RBI revives heavy pre-market intervention to support oil-hit rupee
By Axel Miller | 05 Mar 2026
Summary
The Reserve Bank of India intervened aggressively before markets opened on Thursday to support the rupee after it slid to a record low near 92.30 per dollar. Dollar sales through state-run banks helped lift the currency sharply as rising oil prices fueled pressure.
MUMBAI, March 5, 2026 — India’s central bank intervened heavily in currency markets before the official open on Thursday to support the rupee after it weakened to a record low in the previous session, traders said.
The Reserve Bank of India (RBI) sold dollars through state-run banks during the early order-matching phase, helping the rupee open at 91.57 per dollar, stronger than pre-market indications of around 92.10–92.15.
During early trade, the currency strengthened further to around 91.08, reflecting the scale of intervention, according to market participants.
Forceful move in thin liquidity
Traders said the RBI stepped in repeatedly through public-sector banks ahead of the official market open, when liquidity is thinner and interventions can have a larger price impact.
Market participants said such early-morning moves are often aimed at stabilizing expectations and discouraging one-sided speculative positioning against the rupee.
Oil shock behind pressure
The intervention followed a sharp slide in the rupee driven largely by rising global oil prices amid escalating Middle East tensions.
Brent crude rose sharply this week and was trading near $83.78 a barrel, adding pressure on the currency.
For India — which imports more than 80% of its crude needs — higher oil prices widen the trade deficit, increase inflation risks and boost demand for dollars.

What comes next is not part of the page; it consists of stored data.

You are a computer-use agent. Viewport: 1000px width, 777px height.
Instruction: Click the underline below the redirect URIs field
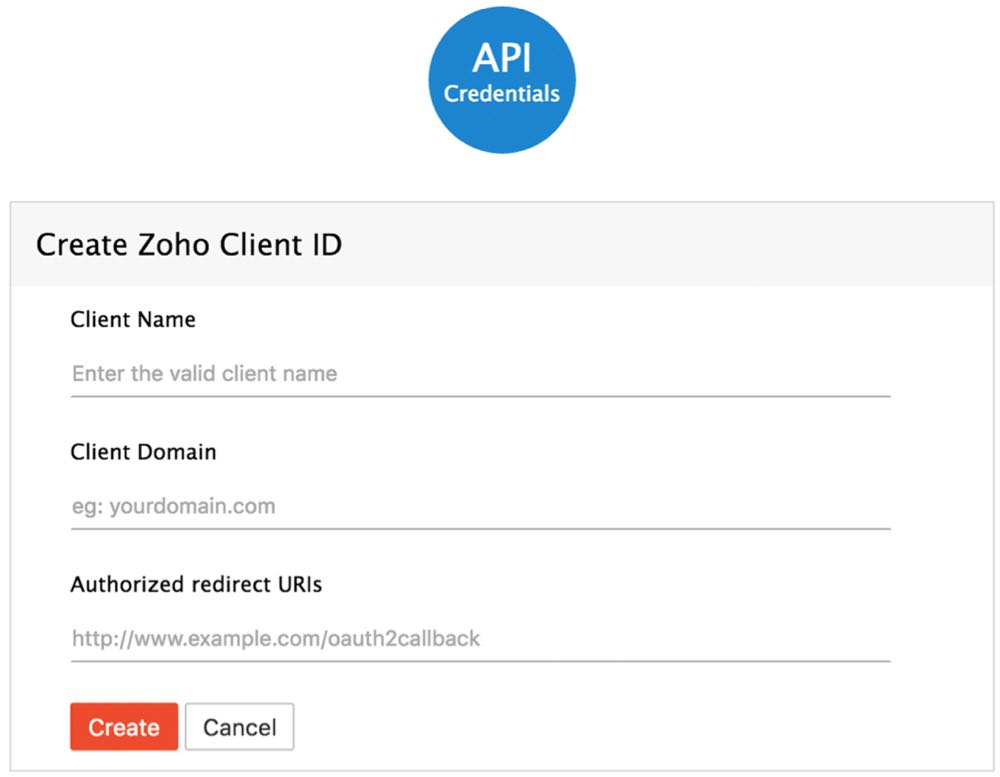(480, 661)
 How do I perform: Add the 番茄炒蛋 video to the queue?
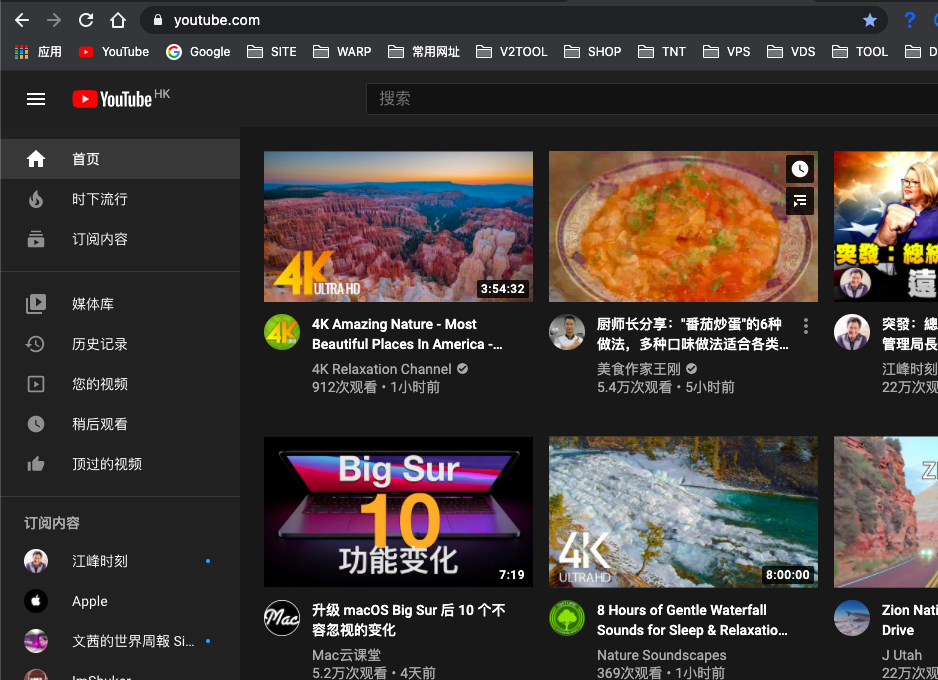pos(799,201)
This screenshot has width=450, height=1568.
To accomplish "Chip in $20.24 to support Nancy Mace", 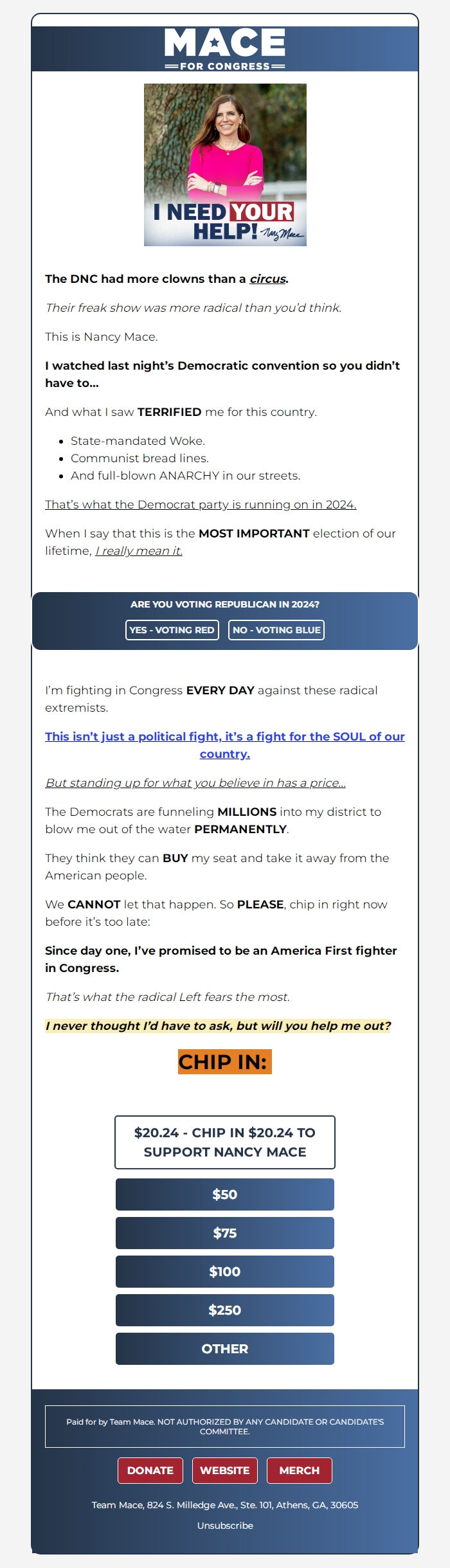I will pos(224,1144).
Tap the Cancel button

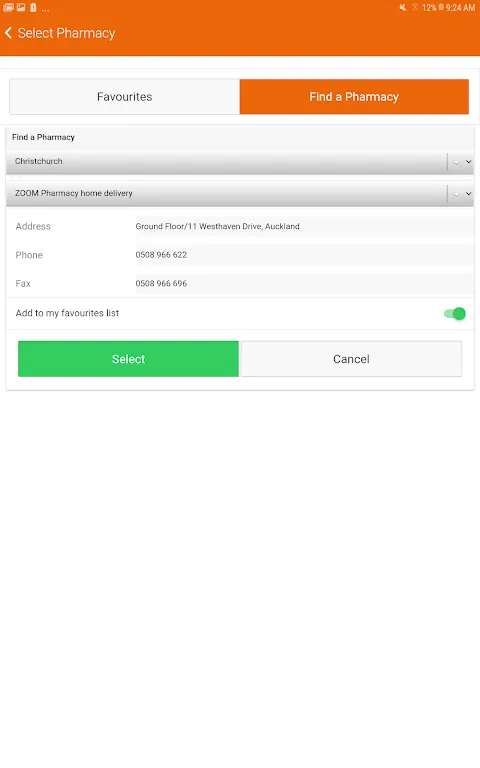351,359
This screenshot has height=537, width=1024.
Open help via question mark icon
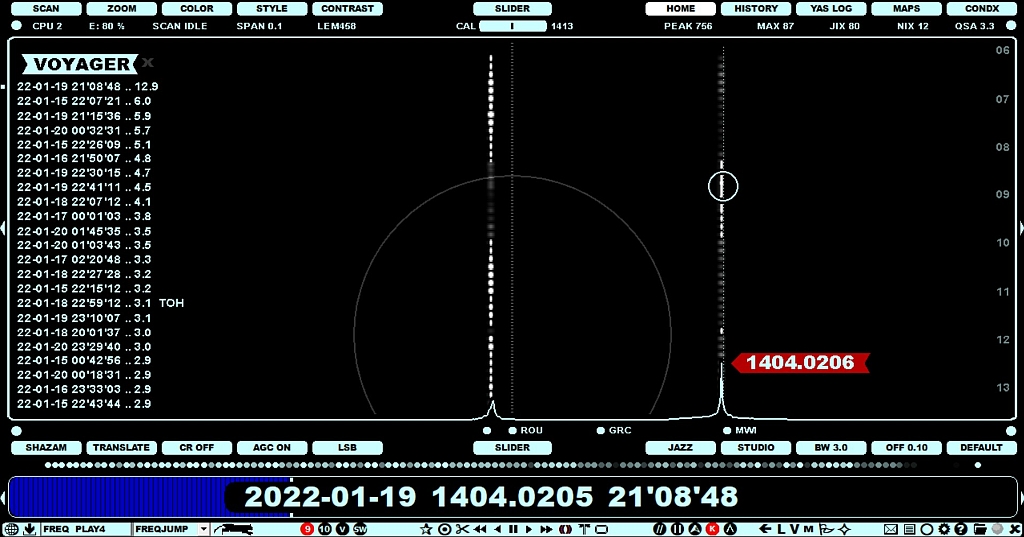tap(960, 528)
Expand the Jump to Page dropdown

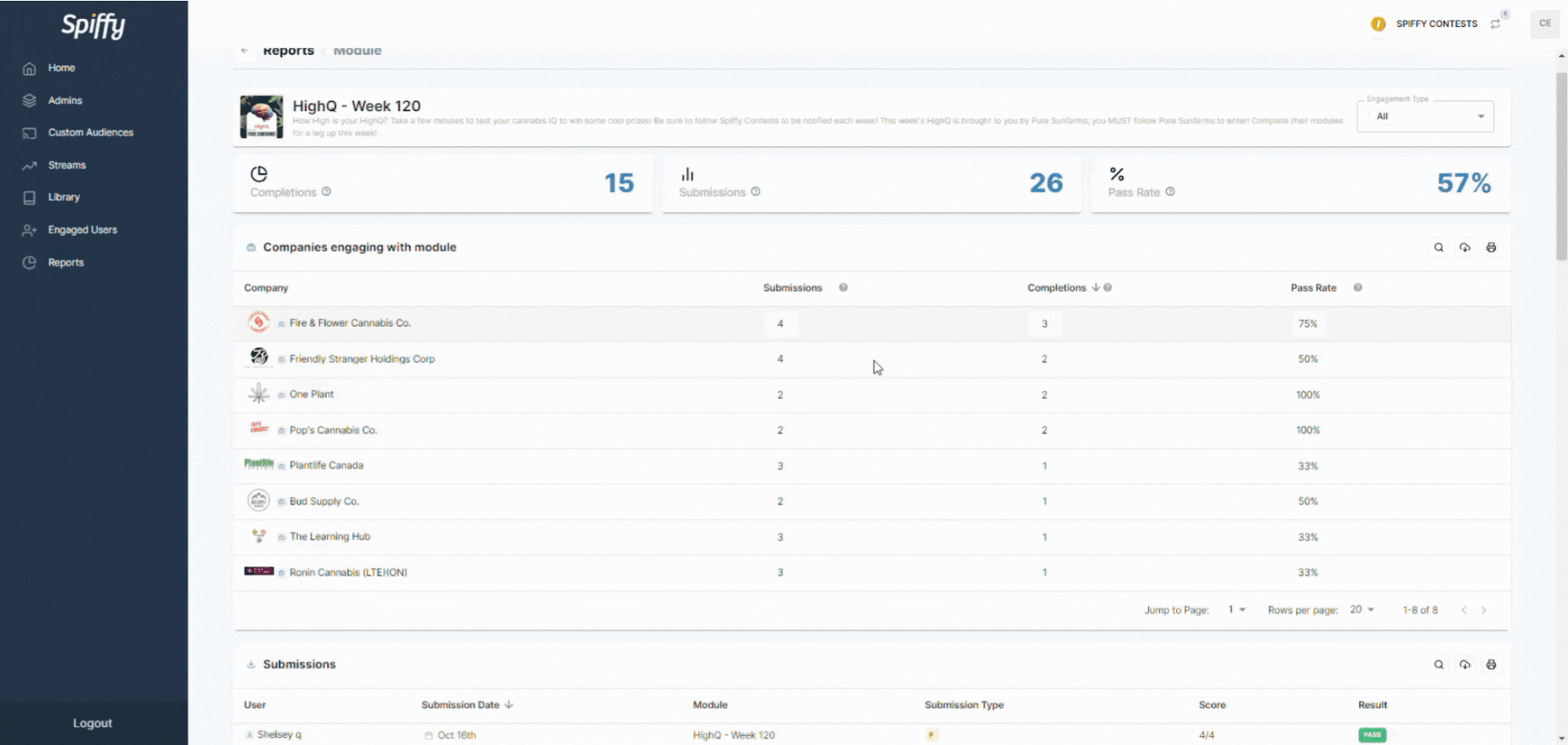point(1236,610)
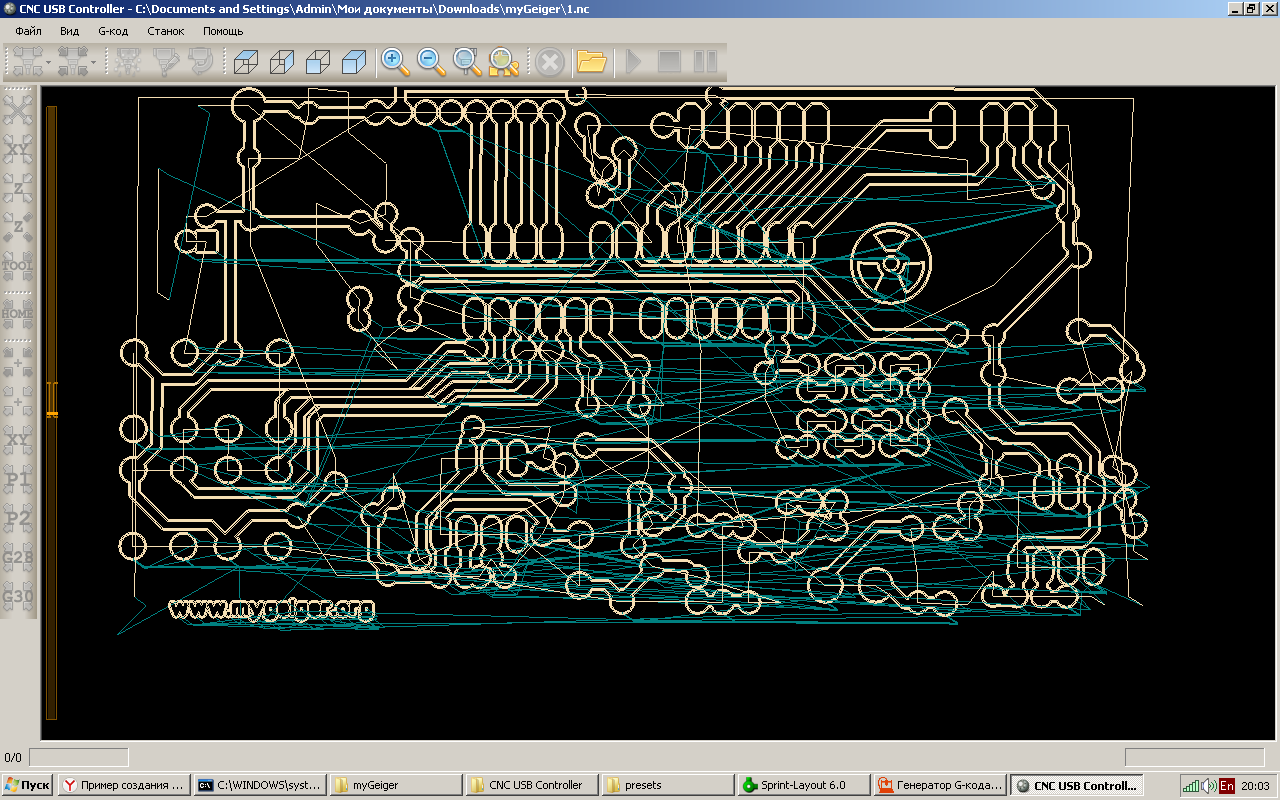Expand dropdown arrow beside second machine icon

point(93,64)
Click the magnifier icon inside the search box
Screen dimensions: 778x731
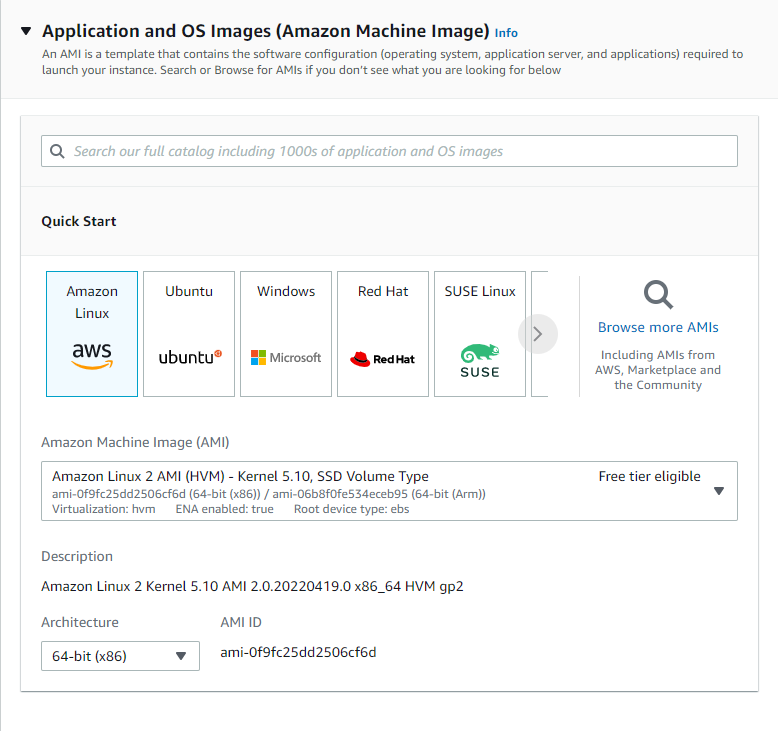[56, 152]
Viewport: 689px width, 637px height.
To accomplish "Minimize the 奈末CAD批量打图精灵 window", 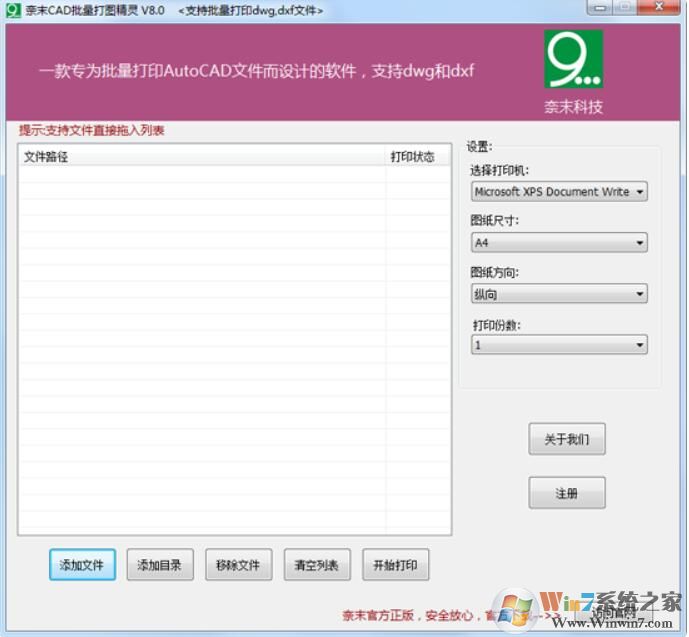I will pos(600,8).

The rupee had declined about 1.4% over the previous two sessions before the RBI stepped in.
Will the support last?
Traders said the RBI’s actions helped stabilize markets in the near term, but the rupee’s broader trajectory will likely depend on oil prices and global risk sentiment.
The intervention also suggests the central bank is keen to prevent excessive volatility rather than target a specific exchange rate level.
Why This Matters
- Oil exposure: Rising crude prices remain a key risk for India’s currency outlook.
- Inflation pressure: A weaker rupee raises import costs, especially fuel.
- Market signal: The RBI is signaling readiness to act decisively against sharp moves.
- Global spillovers: Currency volatility reflects broader geopolitical and energy market risks.
FAQs
Q1. Why does the RBI intervene pre-market?
Liquidity is thinner early in the day, so interventions can have a stronger price impact.
Q2. How does the RBI intervene?
The central bank typically sells dollars through public-sector banks rather than trading directly.
Q3. Why do oil prices affect the rupee?
India imports most of its crude oil in dollars. Higher oil prices increase dollar demand and weaken the currency.
Q4. Is ₹92.30 the rupee’s weakest level?
Yes. Around 92.3050 marked a historic low for the rupee.